I didn't think that religious associated stations were hogging LPFM allocations either. I've not looked at format totals (I don't think I could find those statistics), but in website searches, most stations seem to be volunteer run-community oriented, and connected with schools.
What I thought it might be is that analysts are confusing translators with LPFM stations, as both are in the low power class, and both types of station seemed to pop up on radio dials at the same time. LPFM was first when spacing rules were changed, and then soon after, the translator window was opened for AM stations.
It also seems that most religious stations are national network affiliates, which wouldn't fit the LPFM model of originating local programming.
I still think there is enough God casters. If ever there is going to be a service on AM with some relaxed rules for hobby broadcasting such as may be no ground lead rule and no antenna length rule I think we should have other types of radio stations on that service besides a bunch of God casters.
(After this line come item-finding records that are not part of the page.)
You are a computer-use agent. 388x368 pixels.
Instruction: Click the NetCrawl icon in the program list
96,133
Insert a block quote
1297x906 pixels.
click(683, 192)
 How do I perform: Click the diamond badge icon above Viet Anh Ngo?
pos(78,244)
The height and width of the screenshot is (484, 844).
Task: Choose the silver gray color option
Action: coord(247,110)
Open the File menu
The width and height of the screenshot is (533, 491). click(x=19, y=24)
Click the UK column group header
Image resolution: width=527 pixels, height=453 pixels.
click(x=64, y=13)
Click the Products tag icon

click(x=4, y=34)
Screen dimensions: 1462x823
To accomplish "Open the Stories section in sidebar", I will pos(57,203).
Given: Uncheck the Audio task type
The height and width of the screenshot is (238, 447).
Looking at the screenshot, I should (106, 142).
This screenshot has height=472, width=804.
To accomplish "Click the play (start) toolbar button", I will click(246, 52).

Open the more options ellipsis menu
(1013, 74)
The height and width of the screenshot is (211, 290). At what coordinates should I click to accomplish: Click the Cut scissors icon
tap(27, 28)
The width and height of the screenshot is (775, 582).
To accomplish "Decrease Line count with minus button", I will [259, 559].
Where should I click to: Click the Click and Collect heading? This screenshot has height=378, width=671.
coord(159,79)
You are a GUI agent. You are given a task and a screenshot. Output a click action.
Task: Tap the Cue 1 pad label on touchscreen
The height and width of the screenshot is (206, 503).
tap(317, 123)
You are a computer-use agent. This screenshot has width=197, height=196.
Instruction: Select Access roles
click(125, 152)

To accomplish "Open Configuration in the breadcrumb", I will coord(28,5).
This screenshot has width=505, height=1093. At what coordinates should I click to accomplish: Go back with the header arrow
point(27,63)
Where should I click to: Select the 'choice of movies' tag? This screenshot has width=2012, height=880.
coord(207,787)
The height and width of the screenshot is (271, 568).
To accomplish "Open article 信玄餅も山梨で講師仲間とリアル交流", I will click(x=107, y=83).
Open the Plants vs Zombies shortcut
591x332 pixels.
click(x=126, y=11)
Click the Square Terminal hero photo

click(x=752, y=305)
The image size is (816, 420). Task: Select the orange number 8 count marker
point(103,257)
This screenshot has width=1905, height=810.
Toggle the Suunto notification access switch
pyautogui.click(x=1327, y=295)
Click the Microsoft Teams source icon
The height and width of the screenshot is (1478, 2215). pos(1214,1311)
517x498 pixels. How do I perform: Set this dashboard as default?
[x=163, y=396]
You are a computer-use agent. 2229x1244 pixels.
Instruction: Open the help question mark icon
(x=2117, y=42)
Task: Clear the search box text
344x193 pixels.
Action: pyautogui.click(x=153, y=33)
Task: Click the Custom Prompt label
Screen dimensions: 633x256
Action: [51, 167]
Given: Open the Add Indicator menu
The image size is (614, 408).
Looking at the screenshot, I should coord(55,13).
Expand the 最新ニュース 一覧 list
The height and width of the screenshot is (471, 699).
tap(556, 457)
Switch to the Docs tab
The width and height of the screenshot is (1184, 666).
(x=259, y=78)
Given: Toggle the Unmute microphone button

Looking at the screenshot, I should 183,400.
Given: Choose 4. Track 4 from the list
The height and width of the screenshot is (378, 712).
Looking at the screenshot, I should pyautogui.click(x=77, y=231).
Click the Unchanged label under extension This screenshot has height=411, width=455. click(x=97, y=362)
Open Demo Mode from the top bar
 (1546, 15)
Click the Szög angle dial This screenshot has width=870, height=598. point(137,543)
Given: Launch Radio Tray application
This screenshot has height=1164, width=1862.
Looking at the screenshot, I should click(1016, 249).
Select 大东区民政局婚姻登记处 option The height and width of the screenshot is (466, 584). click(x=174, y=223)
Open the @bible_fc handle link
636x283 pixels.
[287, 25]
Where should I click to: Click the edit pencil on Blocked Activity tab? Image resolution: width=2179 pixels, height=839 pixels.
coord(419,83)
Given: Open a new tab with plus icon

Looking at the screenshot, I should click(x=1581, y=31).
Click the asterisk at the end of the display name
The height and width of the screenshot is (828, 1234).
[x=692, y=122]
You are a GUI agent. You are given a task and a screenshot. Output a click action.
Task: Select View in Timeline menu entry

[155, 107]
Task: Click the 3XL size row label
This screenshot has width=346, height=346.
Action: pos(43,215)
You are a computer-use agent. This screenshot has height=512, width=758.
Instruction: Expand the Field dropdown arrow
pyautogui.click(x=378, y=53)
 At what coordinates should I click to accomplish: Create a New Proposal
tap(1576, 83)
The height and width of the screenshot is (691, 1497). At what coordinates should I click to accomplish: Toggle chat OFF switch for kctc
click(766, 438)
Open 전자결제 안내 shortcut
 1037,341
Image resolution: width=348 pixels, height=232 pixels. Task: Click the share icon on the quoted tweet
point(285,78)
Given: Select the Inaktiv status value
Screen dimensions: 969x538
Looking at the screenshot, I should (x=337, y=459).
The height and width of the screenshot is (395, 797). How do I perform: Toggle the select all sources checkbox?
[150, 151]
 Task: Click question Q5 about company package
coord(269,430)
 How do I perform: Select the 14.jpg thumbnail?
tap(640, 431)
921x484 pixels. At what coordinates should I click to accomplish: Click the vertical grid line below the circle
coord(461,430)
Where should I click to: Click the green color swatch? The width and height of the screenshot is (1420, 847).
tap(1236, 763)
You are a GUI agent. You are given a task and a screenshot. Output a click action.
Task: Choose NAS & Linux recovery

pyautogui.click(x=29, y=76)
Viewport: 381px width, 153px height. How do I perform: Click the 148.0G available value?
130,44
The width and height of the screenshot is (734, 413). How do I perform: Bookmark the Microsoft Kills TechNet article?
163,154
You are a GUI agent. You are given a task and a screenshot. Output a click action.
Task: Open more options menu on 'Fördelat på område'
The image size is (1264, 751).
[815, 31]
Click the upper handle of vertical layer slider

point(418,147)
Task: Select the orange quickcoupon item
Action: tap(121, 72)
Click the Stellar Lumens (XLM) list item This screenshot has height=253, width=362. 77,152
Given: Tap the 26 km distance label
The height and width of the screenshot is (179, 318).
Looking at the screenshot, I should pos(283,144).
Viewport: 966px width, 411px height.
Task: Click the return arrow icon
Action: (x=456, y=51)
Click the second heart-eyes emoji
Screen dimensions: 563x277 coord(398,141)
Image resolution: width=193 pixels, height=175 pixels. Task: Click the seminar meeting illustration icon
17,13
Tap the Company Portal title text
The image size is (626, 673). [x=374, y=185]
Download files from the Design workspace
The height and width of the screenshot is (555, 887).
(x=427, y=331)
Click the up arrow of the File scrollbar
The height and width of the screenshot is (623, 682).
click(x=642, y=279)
in the early days of part 15 broadcasting on the am broadcast band you had users like Kentucky fried Chicken using it simply to advertise. That did not go too well with the general public. And if you remember some of those radio stations got reported for breaking certain rules.
We already know what 10 watts on am does because of The travelers information stations so I think something between 100 milliwatts and 5 watts would be fine simply getting rid of the restricted antenna length and ground length would do quite nicely even at a hundred milliwatts.